Test Category 3 (Evaluation 2: Water immersion expansion ratio at 10 days and 90 days)
The composition of the steel slag as the roadbed material subjected to the test was CaO of 40 to 43%, MgO of 12 to 18%, and the grain size was adjusted to crusher-run steel slag CS-40. This was added to the water immersion swelling ratio at 10 days of holding at 80 ° C. for 6 hours a day according to JISA5015, and the water immersion swelling ratio of continuously holding at 80 ° C. for 90 days was measured. The results are summarized in Table 3. The steel slag used for each comparative example and example is as follows.
Comparative Example 4: Steel slag subjected to normal (atmospheric) aging for 8 months.
Examples 9 to 16: As shown in Table 2, an acrylic acid-based crosslinked polymer synthesized in Test Category 1 was added as an expansion inhibitor to an unaged steel slag.

In Table 3,
A-1 to A-5: Acrylic acid-based crosslinked polymer synthesized in Test Category 1, etc. C-1: Cellulose-based water-absorbing resin (Sunrose SLD-F1, trade name, manufactured by Nippon Paper Industries Co., Ltd., average particle diameter 50 μm, water Insoluble, water absorption 17g / g)

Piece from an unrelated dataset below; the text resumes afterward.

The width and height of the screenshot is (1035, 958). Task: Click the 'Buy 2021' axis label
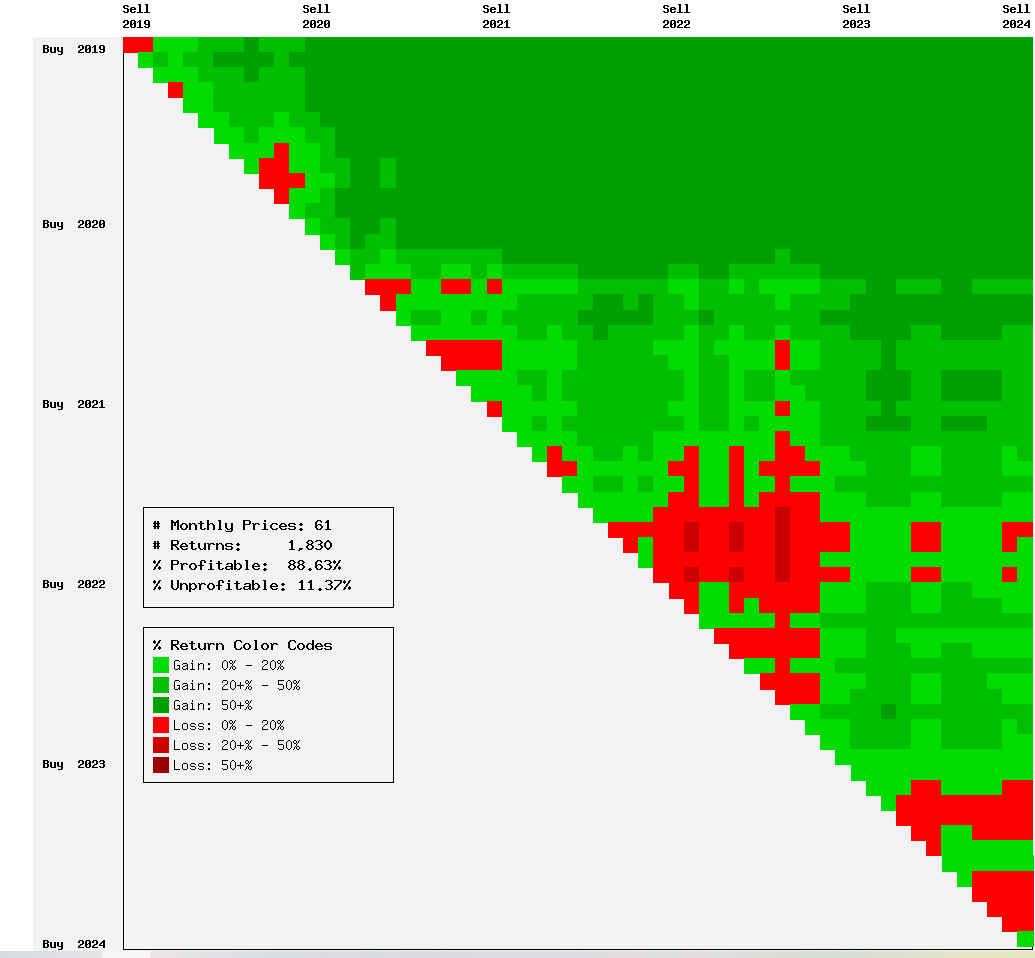pyautogui.click(x=74, y=404)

  As is clear from the results in Table 3, even in the case of steel slag containing a large amount of MgO, the water immersion expansion ratio at 80 ° C. for 10 days (retained for 6 hours at 80 ° C. ± 3 ° C.) by performing normal aging. After that, an operation of allowing to cool in the curing device is performed once a day, and this operation is repeated for 10 days to achieve a water immersion expansion ratio of 1.5% or less of the standard. However, when the water immersion expansion ratio measured at 80 ° C. continuously for 90 days is more than 10%, in the case of steel slag containing a large amount of MgO, sufficient aging over a long period of time is usually sufficient in the case of steel slag containing a large amount of MgO. The expansion suppression effect cannot be expected. On the other hand, in each of the examples, in the case of steel slag having a high MgO content, the water immersion expansion ratio at 80 ° C. for 10 days was 0.1 to 0.2% in all cases without performing the normal aging. In addition, depending on the type and amount of the expansion inhibitor, the water immersion expansion ratio when continuously maintained at 80 ° C. for 90 days can be suppressed to less than 1%.

Claims (2)

In roadbed materials containing expansive minerals,
A roadbed material characterized in that the roadbed material contains 1% by mass or less of an expansion inhibitor made of a water-insoluble superabsorbent resin. A method for suppressing the expansion of a roadbed material containing an expandable mineral,
A method for suppressing the expansion of a roadbed material, wherein an expansion inhibitor comprising a water-insoluble superabsorbent resin is incorporated in the roadbed material in an amount of 1% by mass or less.